Incomplete or invalid records

Metadata fields such as year are always required to make a Record whereas others such as catch weight cpue_kgkm2 are not present on all records returned by the API and are optional. See the data structure section for additional details. For fields with optional values:

Record objects also have an is_complete method which returns true if both all optional fields on the Record are non-None and the date_time field on the Record is a valid ISO 8601 string.
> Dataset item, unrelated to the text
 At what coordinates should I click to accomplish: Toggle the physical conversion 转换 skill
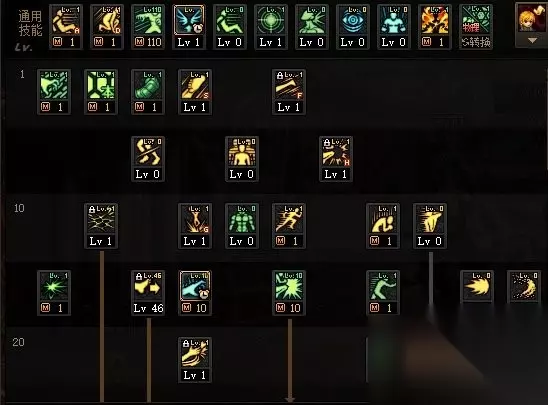click(476, 27)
By default, records for which is_complete are false are returned when iterating or through get_page but this can be overridden by with the filter_incomplete keyword argument like so:

import afscgap

query = afscgap.Query()
query.filter_year(eq=2021)
query.filter_srvy(eq='GOA')
query.filter_scientific_name(eq='Pasiphaea pacifica')
query.set_filter_incomplete(True)
results = query.execute()

for result in results:
    assert result.is_complete()

Results returned by the API for which non-Optional fields could not be parsed (like missing year) are considered "invalid" and always excluded during iteration when those raw unreadable records are kept in a queue.Queue[dict] that can be accessed via get_invalid like so:

import afscgap

query = afscgap.Query()
query.filter_year(eq=2021)
query.filter_srvy(eq='GOA')
query.filter_scientific_name(eq='Pasiphaea pacifica')
results = query.execute()

valid = list(results)

invalid_queue = results.get_invalid()
percent_invalid = invalid_queue.qsize() / len(valid) * 100
print('Percent invalid: %%%.2f' % percent_invalid)
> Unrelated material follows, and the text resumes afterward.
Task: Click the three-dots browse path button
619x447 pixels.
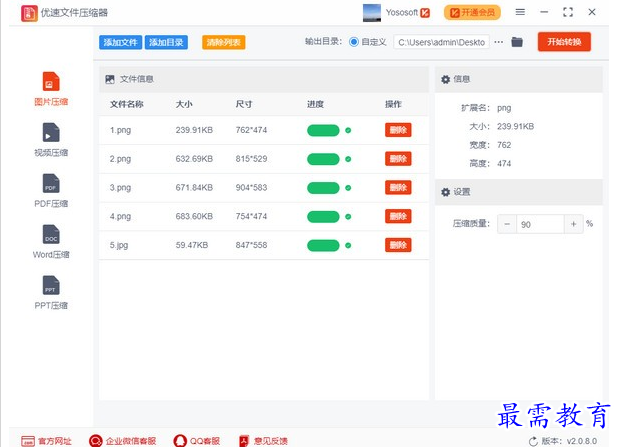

complete = filter(lambda x: x.is_complete(), valid)
num_complete = sum(map(lambda x: 1, complete))
percent_complete = num_complete / len(valid) * 100
print('Percent complete: %%%.2f' % percent_complete)

Note that this queue is filled during iteration (like for result in results or list(results)) and not get_page whose invalid record handling behavior can be specified via the ignore_invalid keyword.


Longitude

Though not officially mentioned by the NOAA API, the authors of this library observe some positive longitudes in returned data where negative longitudes of the same magnitude would be expected. Users of the library should be careful to determine how to handle these records (inferring they should have been the same magnitude of longitude but negative or excluded). Publications should be careful to document their decision.


Fully empty hauls

We've been made aware that some historical surveys from NOAA may not report hauls in the hauls flat file if no specimens were captured. This is a limitation of upstream data and may cause some approximation in CPUE calculations depending on one's definition of effort (should hauls which did not get any specimens be considered a "successful" haul and should they be included as effort?). Note that this inclusion decision is decided by NOAA and not this project. Instead this package uses any hauls reported by NOAA in zero catch inference. One can use an alternative inclusion criteria by providing a static hauls file via set_hauls_prefetch.